LIST OF TASKS
[1] From the power generation system description, reproduce verbatim the passage that begins at the words "FIG. 3 is a" and stops after "belt pulley 66.".
[2] In the power generation system description, condense the paragraph beginning "FIG. 3 is a rear cross section view" into a short bulleted list that keeps its main facts.

═════ PAGE TEXT

Referring now to FIG. 2, a side view of an exemplary layout of the components for the power generation system 10 is shown. The flywheel 21 is mounted on flywheel support blocks 55. As can also be seen in FIG. 3, the flywheel shaft 22 is supported on bearings 56 that are connected to a mounting surface of the support blocks 55. In the described embodiment, the bearings are one inch saddle bearings with case hardened rollers. The generators 36, 37 (37 not shown in FIG. 2) are set on support platforms 39 on a bottom reference surface 15. The start motors 26 are set on a start motor platform 67 supported by legs 65. The platform 67 aligns the start motor output shaft 49 and centrifugal clutch 29 above the flywheel shaft 22 as can be seen best in FIG. 3. The drive motors 48 and electric clutches 28 are set upon the reference surface 15.
FIG. 3 is a rear cross section view of the power generation system 10. As can be seen best in this figure, both the start motor belt 51 and the drive motor belt 53 are arranged in a delta configuration. The start motor belt 51 is driven by both start motors 26 through the centrifugal clutches 29 and drives the start pulley 64 on the flywheel shaft 22. The drive motor belt 53 is driven by both drive motor shafts 27 through electric clutches 28 and drives the drive belt pulley 66.
Referring now to FIG. 4, an electrical schematic of the power generation system is presented. As already discussed, the control module 79 senses the electrical power generated by the generators 36, 37. In addition, the control module displays the amount of electrical power being generated by the electrical generators on gauges 79a, 79b. The control module 76 includes a start switch 80 that is closed to start the system. The start switch energizes a coil 84a in a battery contactor 84 along a power path 93. When the coil 84a is energized, a switch 84c closes. With the switch 84c closed, the battery contactor 84 is in a condition in which battery power from the battery module 76 can flow through the contactor 84 to the power inverter 77 and step up transformer 78 on the power path 95a. The power flowing through the power inverter on power path 95a is monitor by a power control sensor 86. When the power control sensor senses a sufficient amount of power to run the start motors, a coil 91c in a start control contactor 91 is energized on power path 95b. The energized coil 91c actuates switches 91a, 91b in the start control contactor 91 to connect the power path 95a to a power path 95c to provide power to the start motor 26.
Once the start motors 26 spin the flywheel (not shown in FIG. 4) and the generators, the generators will begin generating power. Two coils 83a, 83b in the generator sensor 83 are energized by the output of the primary generator 36. When the coils 83a, 83b are energized, a switch 83c in the generator sensor closes. When the switch 83c closes, a coil 84b in the battery contactor is energized along a power path 92, opening the switch 84c in the battery contactor to disconnect the power path between the battery module 76 and the start motors 26. The start motors are thus disconnected from power and will lose output shaft speed. Once the shaft speed falls below 2000 RPM, the centrifugal clutches 29 will disengage and the start motors are disconnected from the flywheel. In this manner, if the primary generator is generating rated power, then the battery contactor 84 will prevent the flow of power between the battery module 76 and the start motors are disconnected from the flywheel.

══════════
═════ STORED ROWS

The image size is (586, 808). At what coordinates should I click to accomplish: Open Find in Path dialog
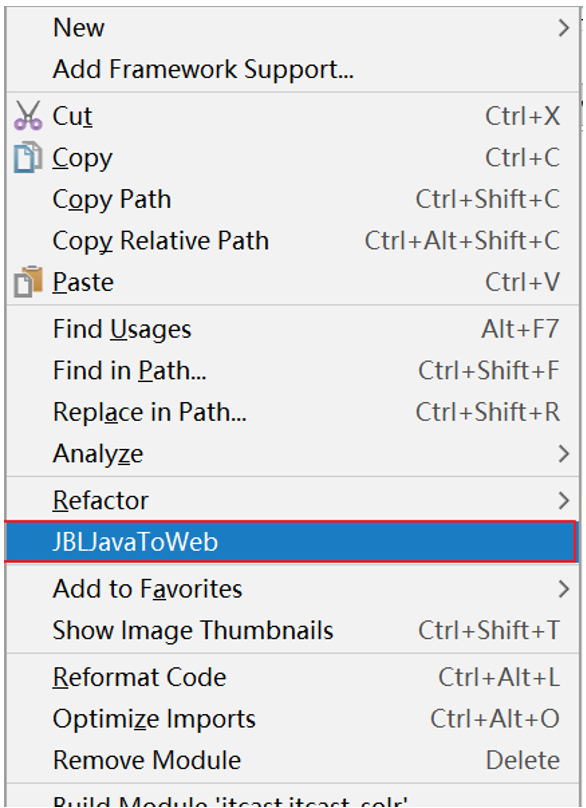292,371
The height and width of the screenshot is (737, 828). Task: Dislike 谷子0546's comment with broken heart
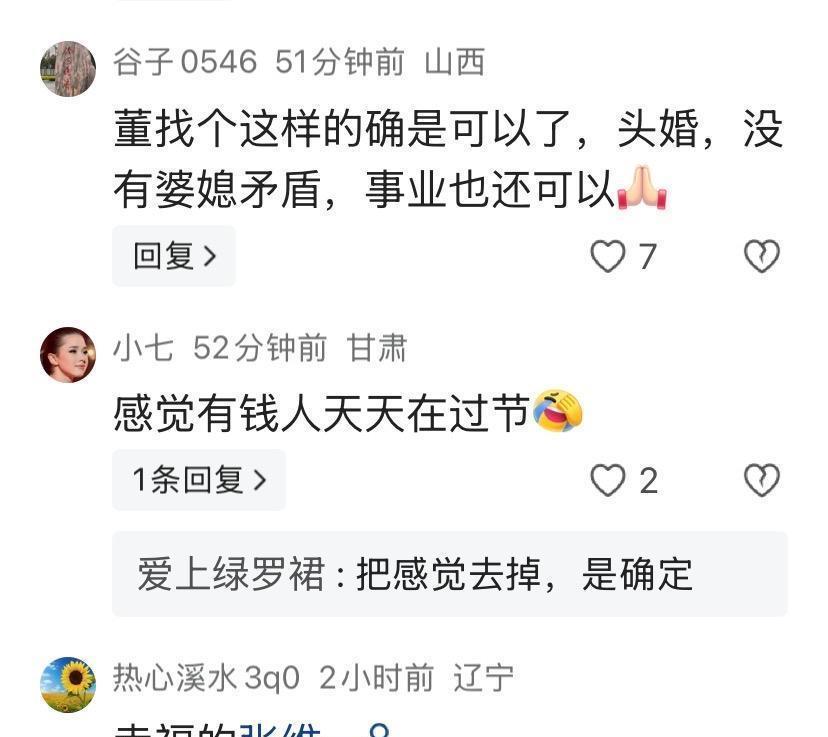click(x=761, y=257)
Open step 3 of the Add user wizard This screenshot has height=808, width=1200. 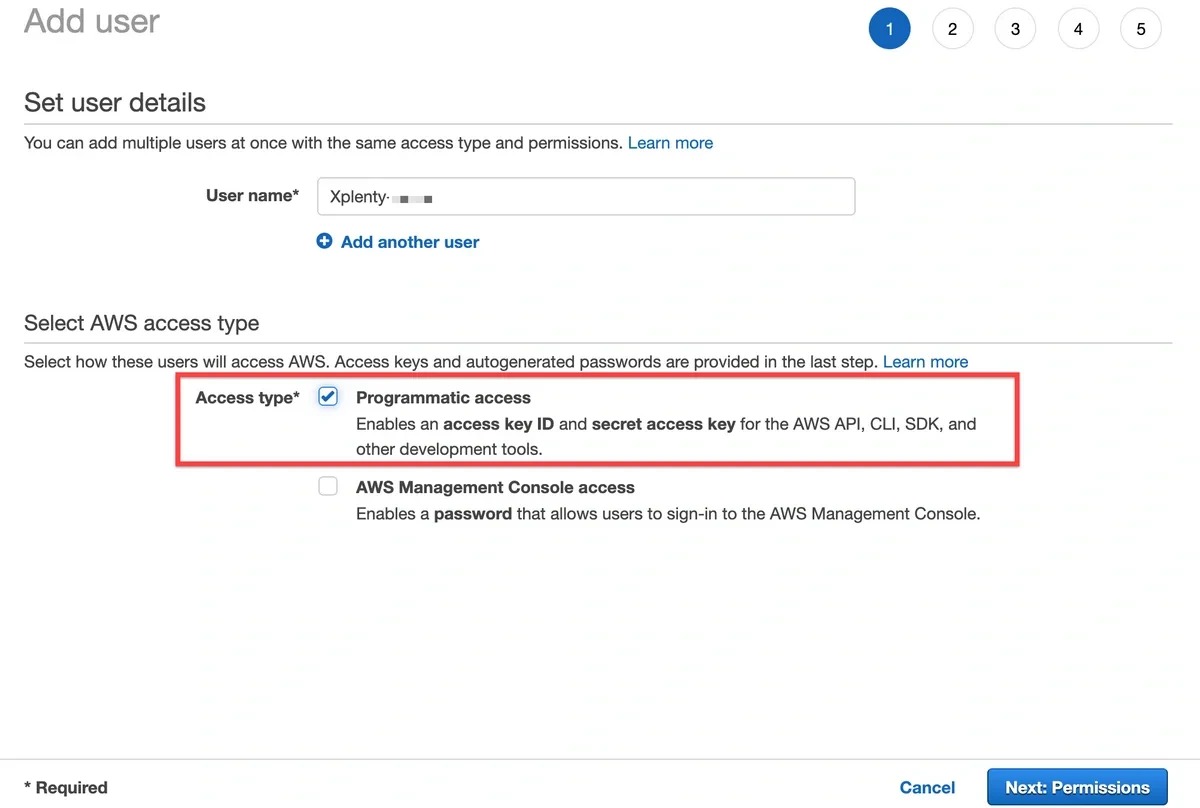[x=1015, y=29]
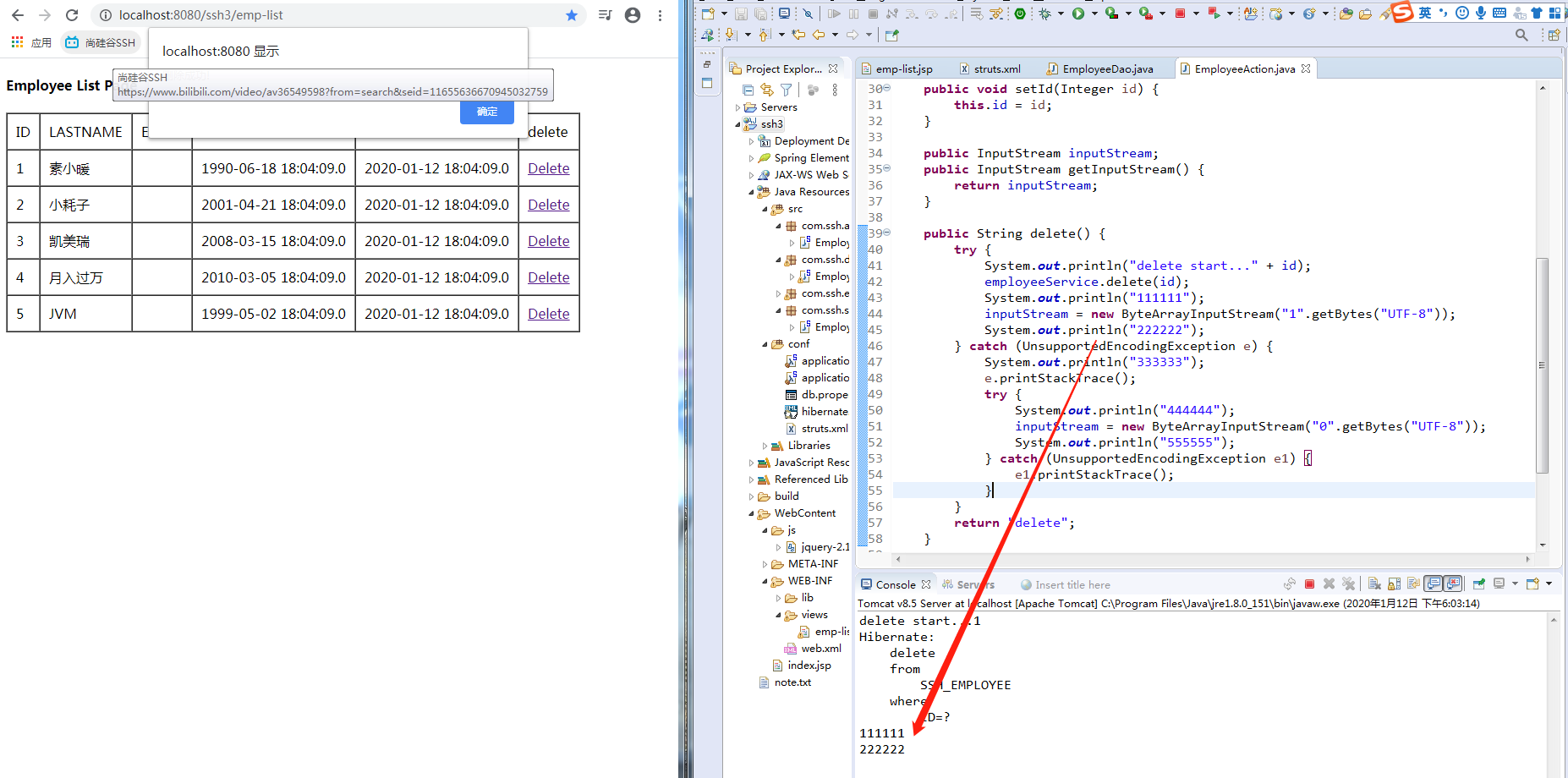Screen dimensions: 1568x778
Task: Toggle show console when standard error changes
Action: [1453, 584]
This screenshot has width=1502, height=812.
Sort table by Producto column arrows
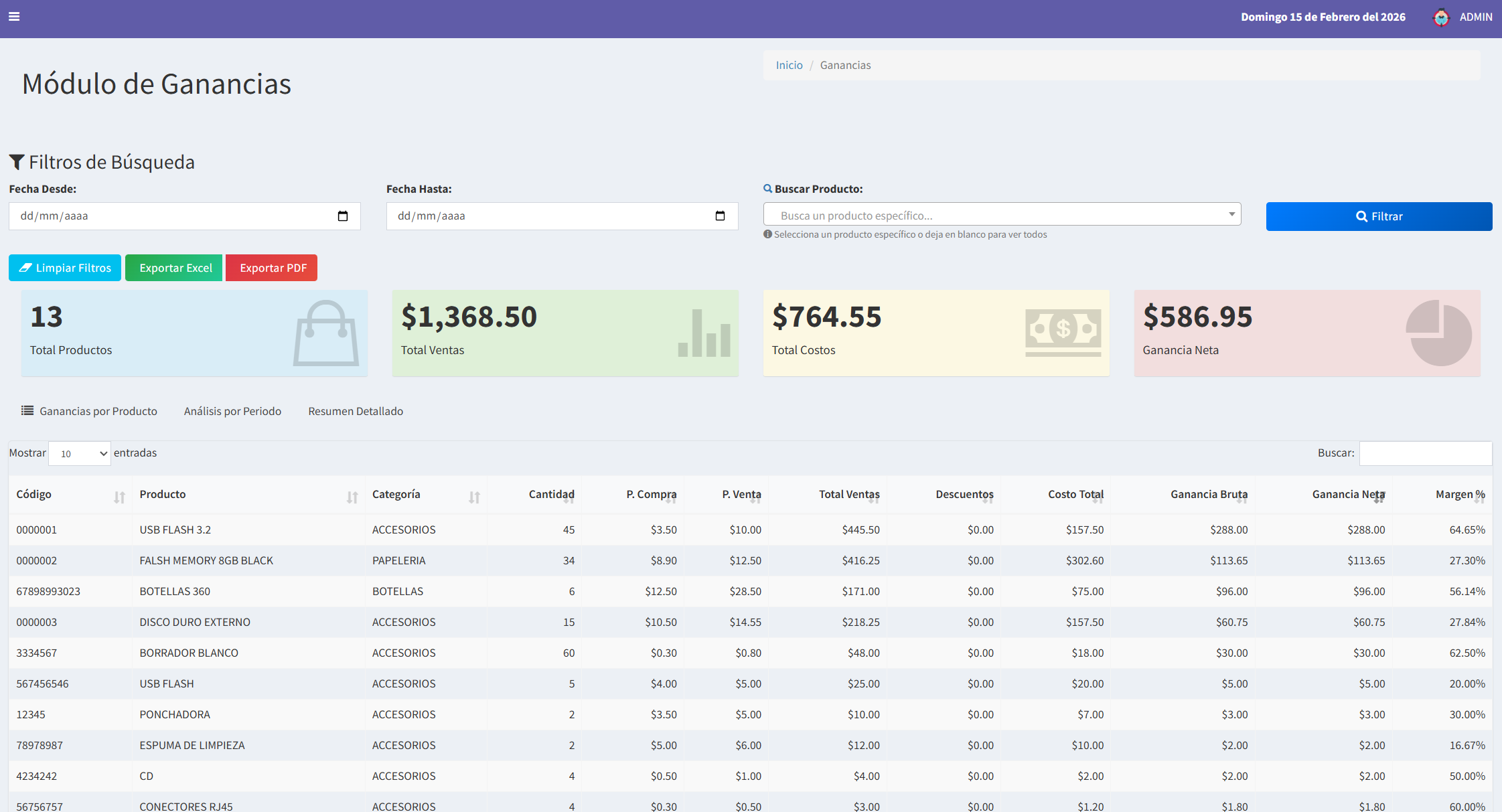(352, 497)
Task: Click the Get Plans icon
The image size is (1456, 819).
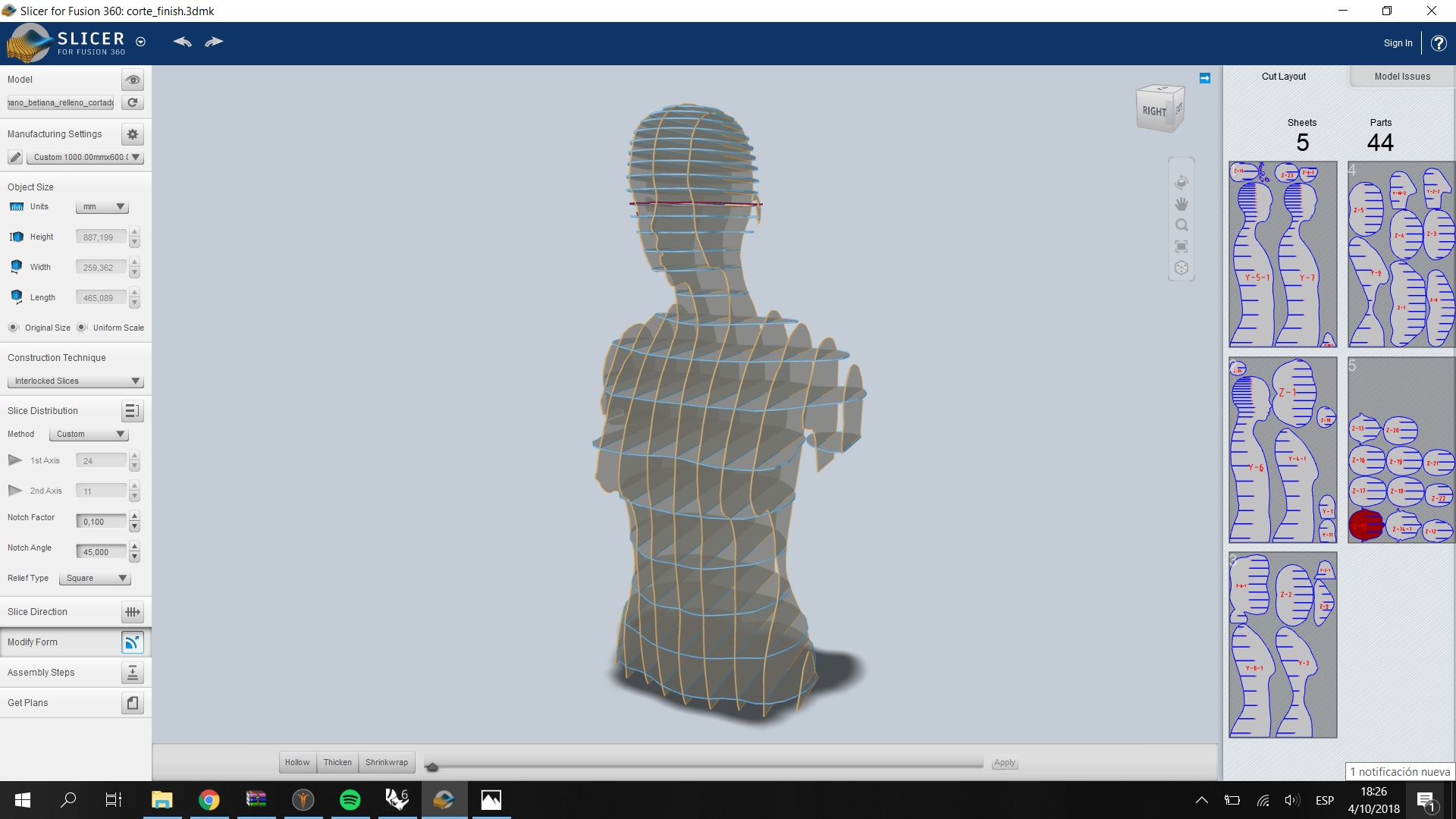Action: click(x=132, y=703)
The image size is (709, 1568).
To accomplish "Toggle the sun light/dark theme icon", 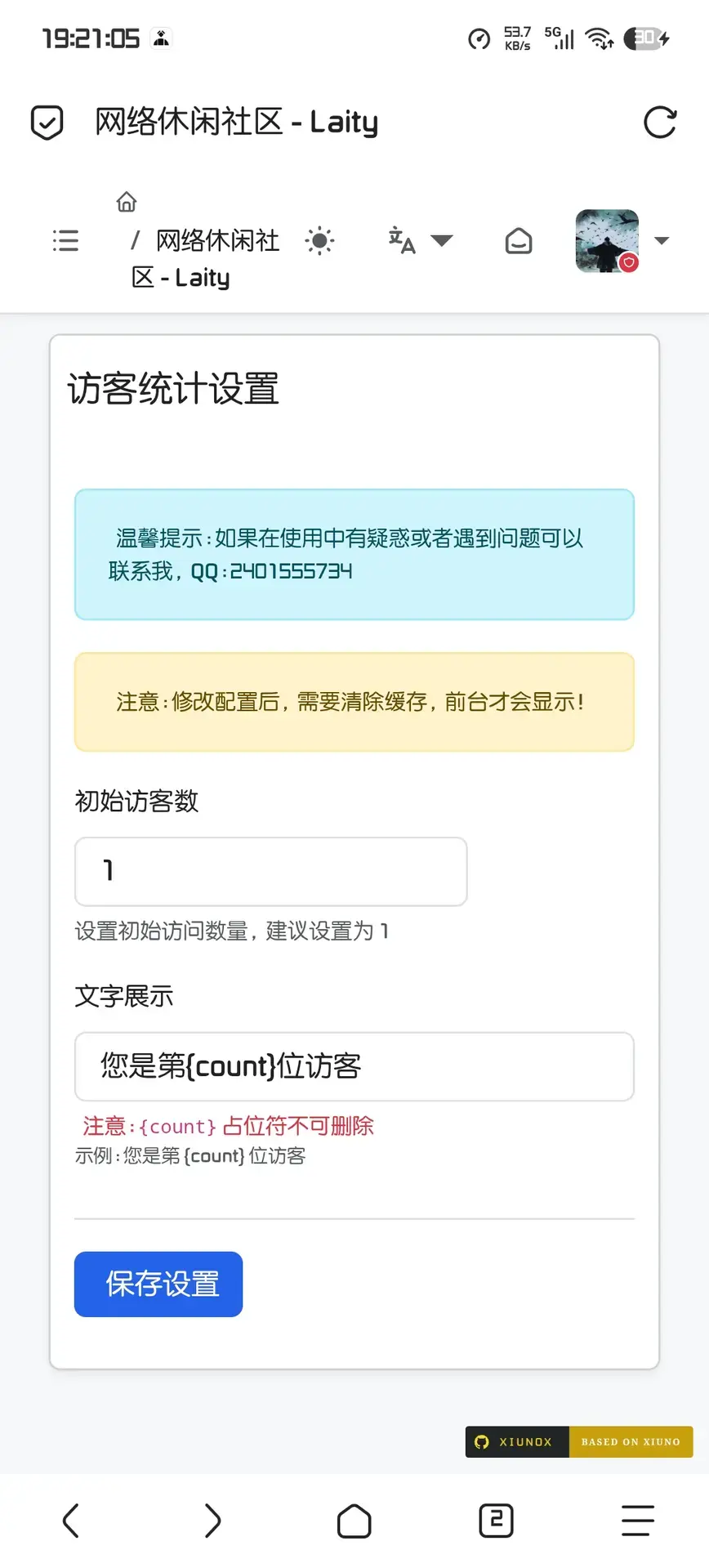I will click(319, 240).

══════════

THE RESULTS
[1]
FIG. 3 is a rear cross section view of the power generation system 10. As can be seen best in this figure, both the start motor belt 51 and the drive motor belt 53 are arranged in a delta configuration. The start motor belt 51 is driven by both start motors 26 through the centrifugal clutches 29 and drives the start pulley 64 on the flywheel shaft 22. The drive motor belt 53 is driven by both drive motor shafts 27 through electric clutches 28 and drives the drive belt pulley 66.

[2]
- FIG. 3 shows a rear cross section view of power generation system 10.
- Start motor belt 51 and drive motor belt 53 are both arranged in a delta configuration.
- Start motor belt 51 is driven by both start motors 26 through centrifugal clutches 29 and drives start pulley 64 on flywheel shaft 22.
- Drive motor belt 53 is driven by both drive motor shafts 27 through electric clutches 28 and drives drive belt pulley 66.